The WHO, in a report yesterday on El Niño and Health Funding Requirements, noted: “El Niño 2015-2016 is affecting more than 60 million people worldwide, and the health consequences, such as disease outbreaks and malnutrition, are expected to increase throughout 2016.

“Funding is required to support activities by Ministries of Health, WHO, Health Cluster and partners to prepare for, and respond to, the health problems of those most affected by El Niño. These funding figures are taken from individual country plans as well as WHO and interagency Humanitarian Response Plans (HRP) for 2016.

“In total, WHO and Health Cluster partners are seeking USD 185 million to scale up urgent action needed to address the health effects of El Niño’s adverse climate conditions.These figures are framed within the overall government health sector funding requirements of affected countries estimated to be USD 460 million.”

Also, the WHO warned that El Niño might increase the spread of mosquitoes-borne diseases such as Zika virus, malaria, yellow fever, and dengue fever.

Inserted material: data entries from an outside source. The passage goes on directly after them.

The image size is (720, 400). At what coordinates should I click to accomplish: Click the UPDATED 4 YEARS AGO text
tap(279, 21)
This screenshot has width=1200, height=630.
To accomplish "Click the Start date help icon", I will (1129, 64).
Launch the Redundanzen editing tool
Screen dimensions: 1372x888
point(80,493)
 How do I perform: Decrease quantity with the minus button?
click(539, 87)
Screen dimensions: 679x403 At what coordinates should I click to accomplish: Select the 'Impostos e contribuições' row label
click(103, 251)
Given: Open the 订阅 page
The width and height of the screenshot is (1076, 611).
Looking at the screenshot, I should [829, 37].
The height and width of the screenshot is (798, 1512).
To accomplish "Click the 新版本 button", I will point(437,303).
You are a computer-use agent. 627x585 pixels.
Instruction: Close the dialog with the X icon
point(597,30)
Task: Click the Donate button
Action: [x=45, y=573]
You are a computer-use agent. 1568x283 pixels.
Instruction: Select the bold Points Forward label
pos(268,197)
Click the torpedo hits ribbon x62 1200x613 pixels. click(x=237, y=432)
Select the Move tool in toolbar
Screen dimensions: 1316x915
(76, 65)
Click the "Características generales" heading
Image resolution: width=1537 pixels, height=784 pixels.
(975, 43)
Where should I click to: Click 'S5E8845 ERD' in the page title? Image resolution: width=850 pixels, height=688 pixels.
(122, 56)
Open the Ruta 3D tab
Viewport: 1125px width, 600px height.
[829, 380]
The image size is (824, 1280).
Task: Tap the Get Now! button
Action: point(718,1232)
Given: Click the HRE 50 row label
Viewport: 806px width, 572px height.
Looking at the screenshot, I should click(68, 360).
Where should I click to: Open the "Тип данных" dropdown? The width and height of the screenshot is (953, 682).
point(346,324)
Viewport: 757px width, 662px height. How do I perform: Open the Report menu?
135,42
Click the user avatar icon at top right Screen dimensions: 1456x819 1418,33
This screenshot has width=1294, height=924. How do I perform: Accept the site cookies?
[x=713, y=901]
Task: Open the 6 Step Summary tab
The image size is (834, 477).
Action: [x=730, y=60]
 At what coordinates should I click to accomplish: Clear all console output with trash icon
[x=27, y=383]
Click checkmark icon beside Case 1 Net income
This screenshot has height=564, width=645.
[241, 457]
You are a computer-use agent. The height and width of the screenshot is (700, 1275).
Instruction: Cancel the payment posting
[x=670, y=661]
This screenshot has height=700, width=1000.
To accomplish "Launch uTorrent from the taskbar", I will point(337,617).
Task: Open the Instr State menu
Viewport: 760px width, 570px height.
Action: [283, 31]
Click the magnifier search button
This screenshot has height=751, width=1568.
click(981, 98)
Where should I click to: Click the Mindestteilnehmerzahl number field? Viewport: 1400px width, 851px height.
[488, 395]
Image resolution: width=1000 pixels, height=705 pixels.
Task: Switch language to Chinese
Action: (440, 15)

According to the WHO,El Niño 2015-2016 is affecting more than 60 million people, particularly in eastern and southern Africa, the Horn of Africa, Latin America and the Caribbean, and the Asia-Pacific region.It noted that severe drought and associated food insecurity, flooding, rains, and temperature rises due to El Niño are causing a wide range of health problems, including disease outbreaks, malnutrition, heat stress and respiratory diseases.

The global health body said above-average rainfall caused by El Niño is expected in parts of South America until May 2016, and could cause floods and increases in diseases spread by mosquitoes, including malaria, dengue, chikungunya and the Zika virus.

A recent WHO report on the health consequences of El Niño forecasts a rise in vector-borne diseases, including diseases spread by mosquitoes, in Central and South America, particularly in Ecuador, Peru, Paraguay, Uruguay, Brazil and Argentina. Severe drought, flooding, heavy rains and temperature rises are all known effects of El Niño—a warming of the central to eastern tropical Pacific Ocean.

Zika is a virus spread to humans by Aedes mosquitoes- the same mosquitoes that spread dengue, chikungunya and yellow fever. The Aedes mosquito breeds in still water.

Coordinator, Vector Ecology and Management, Department of Neglected Tropical Diseases, Dr. Raman Velayudhan, said: “We could expect more mosquitoes capable of spreading the Zika virus because of expanding and favourable breeding sites due to the weather effects of El Niño.”

The symptoms known to be caused by Zika infection tend to be mild. It is estimated that three out of four people infected with Zika virus do not show symptoms.

More worrisome is the unproven link between Zika and an increased number of reports of babies born with unusually small heads, or microcephaly. WHO announced that the recent cluster of microcephaly and other neurological abnormalities reported in the Americas region constitutes a public health emergency of international concern.

Meanwhile, the Earth’s heat streak has hit a record 11 months as United States (U.S.) officials said last month marked the hottest March in modern history, setting the longest heat streak in the 137 years of record-keeping.